La historia de Argentina es, también, la historia de la deuda (algo que viene desde el siglo XIX), y efectivamente ello influyó en cierta mentalidad antinorteamericana cliché, vulgar, infantil, culpógena, en cierto resentimiento histórico, en una neurosis tanguera que es profundamente pasional, vital, creadora, a la vez que violenta. Personalmente, no creo completamente en la teoría del demonio del FMI (aclaro, un organismo que condeno y creo debería desaparecer, como el Banco Mundial, etc.). Argentina oscila de caídas a recuperaciones cual Ave Fénix, parece ser el sustrato también de cierto inconsciente nacional. Acá el gris no es un color muy usado: todo blanco o negro.

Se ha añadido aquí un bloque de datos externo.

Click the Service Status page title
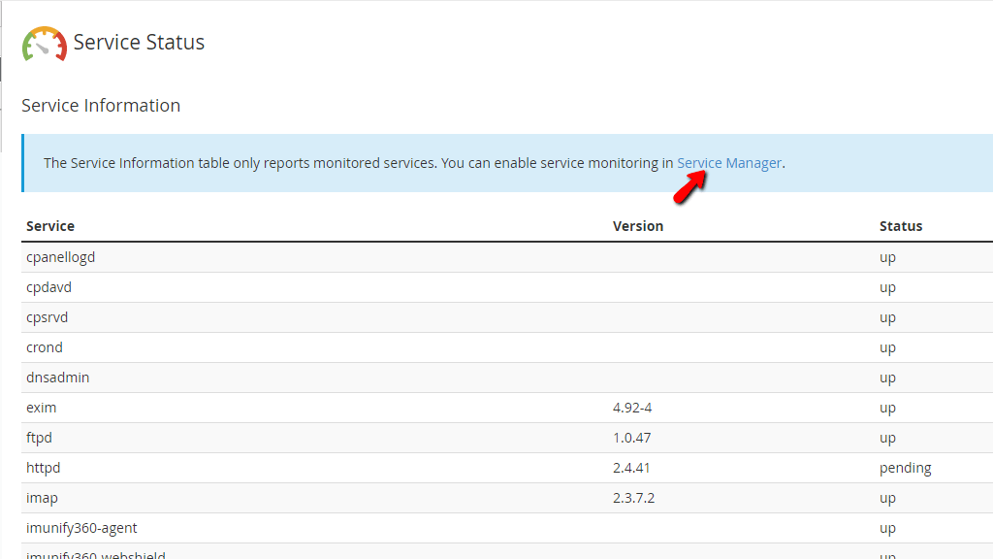This screenshot has height=559, width=993. [139, 43]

Ello, paradójicamente, nos genera fortaleza y presencia individual en el concierto mundial (Papa Francisco, Messi, Máxima de Holanda, etc.) pero colectivamente tenemos graves fallas, desigualdades, problemas de convivencia. Así y todo (y no suscribo ni voté nunca a este Gobierno ni a gobiernos peronistas) creo que se aproxima un recambio generacional que tal vez modifique esta tendencia derrotista. Soy moderamente optimista, pero la incertidumbre siempre está.

De la crisis de 2008 se dijo durante un tiempo que acabaría para siempre con el sistema capitalista tal como lo conocíamos, aunque lo cierto es que cinco años después el sistema parece mantenerse. ¿Cómo crees que ha afectado a la conciencia ciudadana?

Tengo la impresión que las crisis económicas y políticas globales, en el plano macro, son la explosión de manifestaciones deseantes, internas o micropolíticas, tal como planteo en mi libro. Es decir, la insatisfacción, el descontento, la falta de representatividad partidaria y el rebrote de ciertos valores libertarios, en consecuencia, lo que muestra en la superficie son la realidad de vidas dañadas, neuróticas, infelices, de una forma vida aun legitimada y normalizada que no aporta felicidad a las personas ni las insta a crearse su libertad. Creo que la crisis de 2008 en sus diferentes brazos, a veces contradictorios y puntas de lanza (Primavera árabe, OWS, Indignados, pero también efectos colaterales como los cacerolazos republicanos en Argentina o el movimiento estudiantil en Chile) están hablando desde otro lugar de un malestar cultural, al decir freudiano, quizá. Por ello creo que si se piensa en términos de modificación de conciencias estamos hablando de una revolución en el modo de vida, y no tanto de un cambio en el rol de Estado (más o menos grande, más o menos intervencionista) o de que gobierne la izquierda o derecha (dos categorías que hay que repensar a fondo, por otra parte).